Racial composition as of the 2020 census
| Race | Number | Percent |
|---|---|---|
| White | 2,044 | 93.7% |
| Black or African American | 1 | 0.0% |
| American Indian and Alaska Native | 14 | 0.6% |
| Asian | 7 | 0.3% |
| Native Hawaiian and Other Pacific Islander | 1 | 0.0% |
| Some other race | 15 | 0.7% |
| Two or more races | 99 | 4.5% |
| Hispanic or Latino (of any race) | 74 | 3.4% |

===Demographic estimates===
The 2016–2020 5-year American Community Survey estimates show that the average household size was 3.1 and the average family size was 3.5. The percent of those with a bachelor's degree or higher was estimated to be 16.7% of the population.

===Income and poverty===
The 2016–2020 5-year American Community Survey estimates show that the median household income was $64,818 (with a margin of error of +/- $11,045) and the median family income was $81,607 (+/- $13,407). Males had a median income of $44,213 (+/- $5,525) versus $19,221 (+/- $3,118) for females. The median income for those above 16 years old was $30,688 (+/- $9,721). Approximately, 6.9% of families and 8.6% of the population were below the poverty line, including 8.1% of those under the age of 18 and 5.7% of those ages 65 or over.

===2010 census===
As of the census of 2010, there were 2,094 people, 773 households, and 563 families residing in the city. The population density was 1052.3 PD/sqmi. There were 830 housing units at an average density of 417.1 /sqmi. The racial makeup of the city was 97.3% White, 0.3% African American, 0.5% Native American, 0.5% from other races, and 1.3% from two or more races. Hispanic or Latino of any race were 2.5% of the population.

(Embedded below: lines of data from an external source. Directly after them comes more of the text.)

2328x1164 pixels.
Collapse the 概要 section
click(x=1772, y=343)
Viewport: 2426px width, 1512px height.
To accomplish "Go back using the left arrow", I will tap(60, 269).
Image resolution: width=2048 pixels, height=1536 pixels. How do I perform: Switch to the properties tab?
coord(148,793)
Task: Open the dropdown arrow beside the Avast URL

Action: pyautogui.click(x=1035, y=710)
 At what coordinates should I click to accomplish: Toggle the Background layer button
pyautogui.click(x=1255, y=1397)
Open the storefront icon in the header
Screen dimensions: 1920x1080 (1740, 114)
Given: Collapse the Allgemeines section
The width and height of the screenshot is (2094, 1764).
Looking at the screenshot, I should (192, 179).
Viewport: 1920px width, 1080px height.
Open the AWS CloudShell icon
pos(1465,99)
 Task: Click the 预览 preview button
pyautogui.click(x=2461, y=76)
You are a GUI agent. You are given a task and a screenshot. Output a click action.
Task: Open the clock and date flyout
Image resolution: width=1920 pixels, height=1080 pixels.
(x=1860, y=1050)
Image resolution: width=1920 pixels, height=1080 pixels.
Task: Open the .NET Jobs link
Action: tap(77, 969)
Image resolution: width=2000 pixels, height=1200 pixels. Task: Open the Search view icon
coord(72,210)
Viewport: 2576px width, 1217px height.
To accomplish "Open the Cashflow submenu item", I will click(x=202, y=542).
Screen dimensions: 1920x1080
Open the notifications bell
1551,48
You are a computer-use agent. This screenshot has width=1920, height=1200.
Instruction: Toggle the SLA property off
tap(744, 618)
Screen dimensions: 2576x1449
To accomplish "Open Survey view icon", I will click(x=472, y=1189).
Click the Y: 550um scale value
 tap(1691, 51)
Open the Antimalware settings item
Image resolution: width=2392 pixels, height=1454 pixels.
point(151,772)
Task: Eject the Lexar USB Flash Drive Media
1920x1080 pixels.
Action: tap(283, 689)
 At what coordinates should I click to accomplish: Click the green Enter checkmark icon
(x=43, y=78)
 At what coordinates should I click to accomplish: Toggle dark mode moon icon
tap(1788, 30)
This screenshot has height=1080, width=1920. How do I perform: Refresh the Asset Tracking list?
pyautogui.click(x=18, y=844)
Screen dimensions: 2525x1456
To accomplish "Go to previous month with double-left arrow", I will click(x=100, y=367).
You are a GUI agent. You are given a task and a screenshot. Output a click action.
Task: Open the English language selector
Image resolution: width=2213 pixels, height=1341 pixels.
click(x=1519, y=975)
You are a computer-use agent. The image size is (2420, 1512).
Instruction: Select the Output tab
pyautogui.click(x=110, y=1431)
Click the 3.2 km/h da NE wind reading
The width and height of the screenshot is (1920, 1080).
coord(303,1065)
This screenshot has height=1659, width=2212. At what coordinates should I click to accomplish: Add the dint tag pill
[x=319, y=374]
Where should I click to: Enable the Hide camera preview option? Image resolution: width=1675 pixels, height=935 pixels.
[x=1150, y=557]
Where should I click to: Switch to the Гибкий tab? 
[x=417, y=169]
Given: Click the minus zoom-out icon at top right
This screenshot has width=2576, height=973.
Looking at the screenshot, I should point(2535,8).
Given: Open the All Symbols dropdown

There were 773 households, of which 40.6% had children under the age of 18 living with them, 55.5% were married couples living together, 11.3% had a female householder with no husband present, 6.1% had a male householder with no wife present, and 27.2% were non-families. 24.3% of all households were made up of individuals, and 12% had someone living alone who was 65 years of age or older. The average household size was 2.64 and the average family size was 3.12.

The median age in the city was 35.6 years. 30.8% of residents were under the age of 18; 6.5% were between the ages of 18 and 24; 25.6% were from 25 to 44; 22.7% were from 45 to 64; and 14.3% were 65 years of age or older. The gender makeup of the city was 48.3% male and 51.7% female.

==Arts and culture==
- Sedgwick County Fair
- Souders Historical Museum
- Cheney State Park and Cheney Reservoir

==Education==
The community is served by Cheney USD 268 public school district, which operates three separate schools:
- Cheney High School
- Cheney Middle School
- Cheney Elementary School
Private schools
- St. Paul's Lutheran Church & School

==Transportation==
The Atchison, Topeka and Santa Fe Railway formerly provided passenger rail service to Cheney on a line between Wichita and Pratt. Dedicated passenger service was provided until at least 1926, while mixed trains continued until at least 1961.